Óbito/Teobaldo Virgínio: Cultura cabo-verdiana fica mais pobre – Presidente da República

Cidade da Praia, 05 Dez (Inforpress) – O Presidente da República, Jorge Carlos Fonseca, lamentou hoje a morte de Teobaldo Virgínio, tendo considerado que a cultura cabo-verdiana, em especial a literatura, fica mais pobre com o seu desaparecimento físico.

Na sua nota de pesar, o chefe de Estado considerou que o País perdeu um poeta e romancista, mas, sobretudo, um “grande comunicador”, na esteira de outros intelectuais, como Manuel Lopes ou o seu irmão Luís Romano, que “ajudaram a compreender os destinos dos homens e mulheres de Cabo Verde, engrandecendo a sua cultura, no reforço do seu amor pela terra-mãe”.

Teobaldo Virgínio, segundo Jorge Carlos Fonseca, preocupava-se muito com a situação e os problemas do seu País e mesmo não tendo regressado fisicamente, Cabo Verde nunca saiu do coração deste escritor santantonense.

“Em São Vicente, São Nicolau, Angola e nos Estados Unidos, onde viveu ultimamente, Teobaldo Virgínio manteve-se sempre atento aos destinos das suas ilhas, colocando nos seus livros histórias da emigração, páginas do quotidiano dos seus conterrâneos, que haveriam de influenciar novas gerações de escritores”, afirmou.

Jorge Carlos Fonseca, que é também escritor e poeta, descreve Teobaldo Virgínio como uma figura que “encarnava o modelo do intelectual cabo-verdiano do seu tempo, um homem viajado, conhecedor do mundo, escritor e amante do seu torrão natal”.

Para a mesma fonte vai-se o poeta, mas fica as suas obras, a sua “voz fresca e o olhar apaixonado” pelas letras.

“Na prosa ou na poesia, o olhar atento e interessado de Teobaldo resultava na abordagem de temas sociais e políticos, trazendo pedaços de vida das ilhas, em forma de arte, numa cumplicidade com os destinos das suas personagens, construídas com emoção e guiadas pelo longo braço da esperança”, expressou.

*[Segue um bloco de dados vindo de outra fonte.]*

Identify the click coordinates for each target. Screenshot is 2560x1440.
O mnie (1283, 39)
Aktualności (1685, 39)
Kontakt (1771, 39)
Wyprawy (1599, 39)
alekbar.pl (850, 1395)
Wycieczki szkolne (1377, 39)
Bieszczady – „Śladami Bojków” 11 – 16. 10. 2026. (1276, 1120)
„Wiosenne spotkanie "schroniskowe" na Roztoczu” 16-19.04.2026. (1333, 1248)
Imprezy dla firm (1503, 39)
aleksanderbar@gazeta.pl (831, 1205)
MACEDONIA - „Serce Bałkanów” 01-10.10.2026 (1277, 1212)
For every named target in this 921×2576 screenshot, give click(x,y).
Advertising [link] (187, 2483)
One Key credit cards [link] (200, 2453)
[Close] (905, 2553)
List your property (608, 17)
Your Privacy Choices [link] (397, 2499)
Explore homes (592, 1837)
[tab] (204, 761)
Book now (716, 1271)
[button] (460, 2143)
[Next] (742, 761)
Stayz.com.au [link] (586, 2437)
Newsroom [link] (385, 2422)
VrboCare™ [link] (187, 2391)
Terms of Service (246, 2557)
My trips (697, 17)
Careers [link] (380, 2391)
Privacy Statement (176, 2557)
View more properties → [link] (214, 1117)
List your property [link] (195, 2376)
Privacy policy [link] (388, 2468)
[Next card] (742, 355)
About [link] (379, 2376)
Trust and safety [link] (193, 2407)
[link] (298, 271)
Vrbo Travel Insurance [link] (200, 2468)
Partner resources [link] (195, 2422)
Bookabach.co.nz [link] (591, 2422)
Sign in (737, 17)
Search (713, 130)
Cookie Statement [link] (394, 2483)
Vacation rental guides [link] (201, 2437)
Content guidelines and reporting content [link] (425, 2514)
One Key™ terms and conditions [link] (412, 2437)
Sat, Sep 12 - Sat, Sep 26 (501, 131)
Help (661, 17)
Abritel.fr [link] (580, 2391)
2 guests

A toda a família enlutada, o chefe do Estado, endereça as suas mais sentidas condolências.

O escritor Teobaldo Virgínio morreu na quinta-feira, 03, nos Estados Unidos da América, onde residia há várias décadas.

Natural da ilha de Santo Antão, Teobaldo Virgínio Nobre de Melo nasceu em 21 de Maio de 1924. Publicou o seu primeiro livro, Poemas cabo-verdianos, em 1960.

O escritor, que colaborou em Claridade, em boletins e suplementos literários, já publicou, em prosa e verso, 12 volumes, sendo os dois últimos em Março de 2010: “Folhas da Vida – poesia” e “Gaudêncio, o Filho Errante – prosa”.

Mas foi com Distância (1963) e Vida crioula (1967), novelas publicadas em Lisboa, que se tornaria numa referência literária cabo-verdiana.

Emigrante nos Estados Unidos continuou a publicar poemas e ficção, tendo sempre Cabo Verde e Santo Antão como fontes de inspiração.